Authors: Cathy MacPhail
He reached out a hand and touched Mosi’s shoulder. ‘You were brilliant, Mosi.’
‘I shouldn’t have done it.’ The words came out in a sob. ‘I should not have done it.’
‘Hey, pal, I could have been sliced and diced there, and you saved me.’
Mosi peered at him through his open fingers.
‘But now they will tell everyone how I can fight and then . . .’
Patrick smiled. ‘Is that all you’re worried about? That bunch telling what happened here? Are you jokin’, Mosi? You think that JD and the rest of them are going to broadcast that they were beat by one wee asylum seeker? That they left here running like scared rabbits.’ He laughed. ‘I don’t think you’ll have to worry on that score. I mean, there is no way they are going to tell anybody that.’
Mosi drew his hands away from his face. He held Patrick’s gaze. ‘You are sure about this?’
‘I can guarantee it. You will have to watch them from now on . . . but I think they’ll be too scared to come near you.’
Mosi let out a long sigh. ‘I hope you’re right.’
‘But I don’t understand why you want it to be a secret. You’re the best fighter I’ve ever seen, and you let everybody think you’re a coward. I mean . . . where did you ever learn to fight like that, Mosi?’
Was Patrick right? Mosi was thinking. Would those boys be too ashamed to tell? He hoped so. If he still prayed, he would pray for such a thing.
Patrick repeated his question. ‘Go on, Mosi. You can trust me. Where did you learn to fight like that?’
Mosi looked hard at him. Could he tell him, tell him something he had told no one else here? He wanted to. But could he trust Patrick, and was it fair to tell him?
And then he saw again the moment when Patrick had his chance to escape. He could have left him to his fate. Mosi would never have fought those boys off. Never have risked them finding out that he could fight. But Patrick had not left him. Instead, Patrick had come rushing back, leaping on them, yelling at Mosi to run to safety. Risking the rage of a gang out of control to save someone who was hardly a friend. True bravery.

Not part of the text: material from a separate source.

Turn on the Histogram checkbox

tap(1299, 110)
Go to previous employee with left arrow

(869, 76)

He knew in that moment that, in spite of Patrick’s jokes and smiles, here was someone he could rely on. Someone he could really trust.

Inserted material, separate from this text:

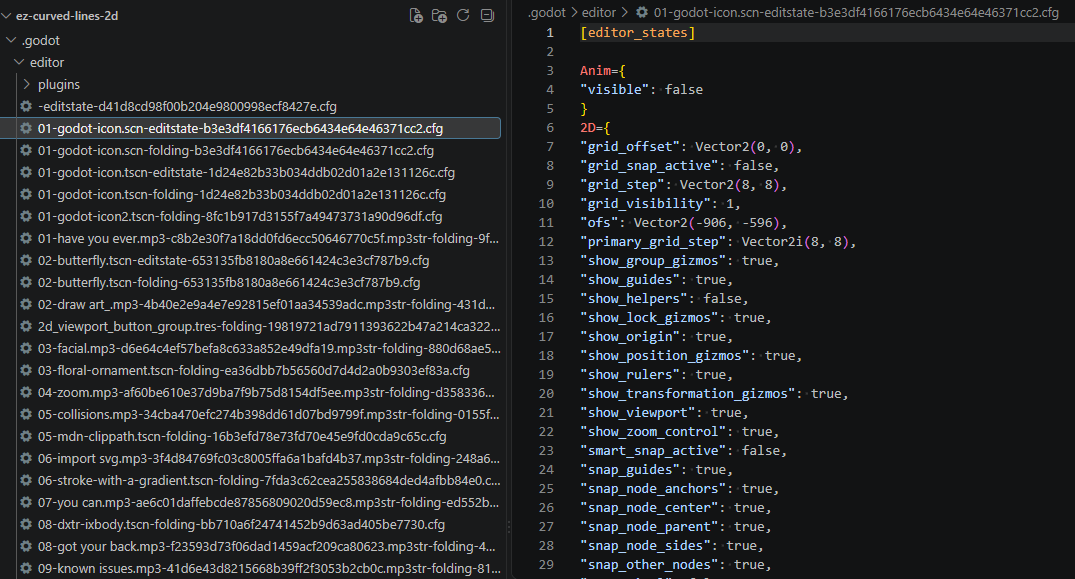Collapse the .godot folder
1075x579 pixels.
tap(11, 40)
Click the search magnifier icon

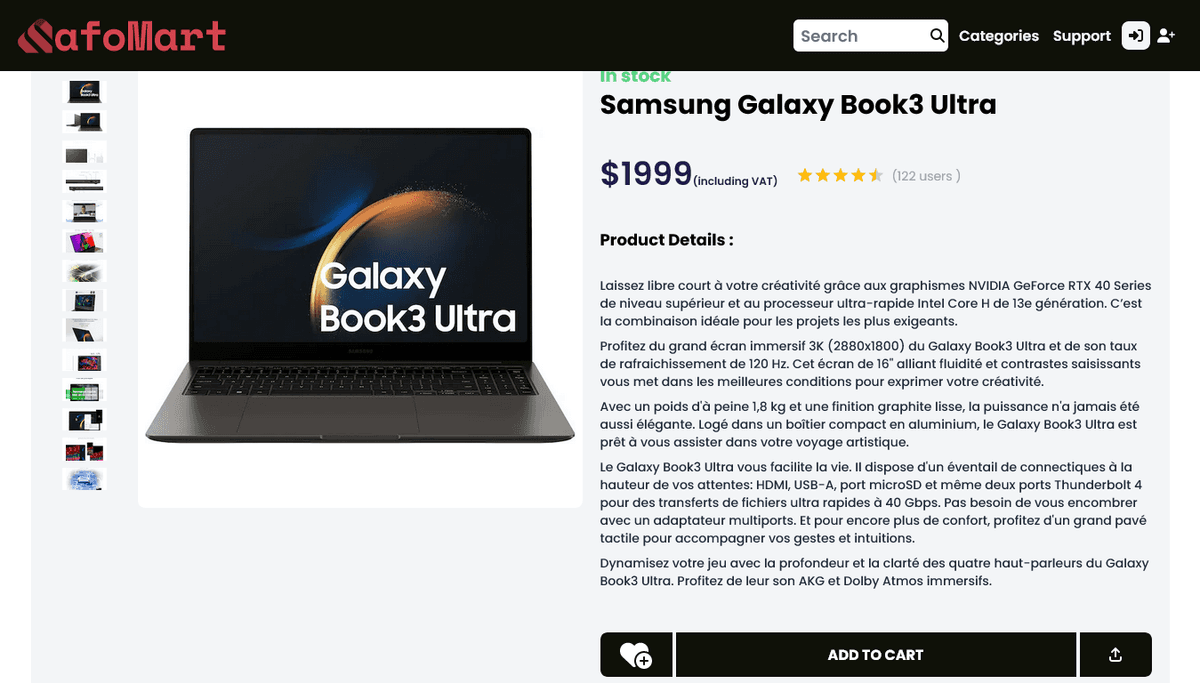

And there, in the black darkness of an old abandoned garage on an estate in Glasgow, Mosi began to tell his story, and take Patrick with him on a journey to the heart of evil.
‘I was just an ordinary boy once. Back in my home in Somalia, I went to school, I played with my brothers. I worked with my father. We were poor but I was happy. I can remember the day everything changed. I was playing football in my village, my friends and I . . .’ Mosi began his story, his voice soft. So soft, Patrick moved closer beside him to listen.

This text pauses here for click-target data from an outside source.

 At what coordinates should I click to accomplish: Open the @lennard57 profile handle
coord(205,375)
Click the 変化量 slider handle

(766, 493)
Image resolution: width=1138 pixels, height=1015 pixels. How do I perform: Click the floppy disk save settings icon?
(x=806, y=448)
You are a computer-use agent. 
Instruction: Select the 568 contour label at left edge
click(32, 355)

‘My best friend was Asad. He was tall for his age, the best at football. We were laughing so much we didn’t hear the lorries coming into the village . . . until it was too late. The lorries were full of soldiers and we stood and stared at them. Some of the boys ran away. They were the lucky ones. But not Asad and I. We were fascinated. The soldiers looked so handsome in their uniforms, so brave with their guns slung across their shoulders. We waved at them and they waved back. I thought they were just driving through our village – there was a war going on somewhere, we knew that, but it seemed far away to us.
And then, one of the lorries slowed down. I saw two soldiers reach down for Asad, lift him off his feet and haul him into the lorry with them. He was still smiling, as if it was a game, but that was when I realised what was happening. I could see it in the soldiers’ faces. Their smiles disappeared. I became afraid, and it was too late because they had Asad. I called out his name. And I ran, hoping I could drag him free of them.’
‘And they took you as well,’ Patrick said in a whisper.
‘It was the last time I ever saw my . . .’ Mosi’s voice became a sob as if he could not bear to think of it. ‘My village.’ It was a moment before he began again.
‘The lorries left the village, snatching up other boys as they passed. Mothers and fathers ran from their houses, chasing the lorries, but they had no weapons and the soldiers were well armed. They began shooting into the crowd. I could hear screams and shouts. They pushed me on to the floor of the lorry. One of the soldiers held my head down with his foot. I was too afraid to call out.
‘We seemed to drive for miles. When they dragged us from the lorries it was dark. I saw Asad and tried to run to him, but they held me back. They put us in a line and told us we were soldiers now. One boy, even younger than me, began to cry. A soldier hit him with the butt of his rifle and none of us dared cry after that.
‘And that was when I first saw him . . .’
Patrick drew in his breath. ‘Mr Okafor?’
‘I could see his medals shining in the light from the fires, they made me blink. I could hear his voice. “You have no family now,” he told us. “I am your family. I am your papa. You will obey me in all things. And if you do not . . . I will know. Because I am magic. And I know everything.” And I believed him. We all believed him. “Remember my name,” he told us, and the name alone terrified us. “I am Papa Blood.” ’
‘Papa Blood . . .’ The name sent a shiver through Patrick too.
‘At first I was a runner. Whenever there was a battle, I ran with ammunition, or water, whatever the soldiers needed at the front.’
‘Sounds dangerous,’ said Patrick softly. There was a drip somewhere in the dark. It had started to rain again outside.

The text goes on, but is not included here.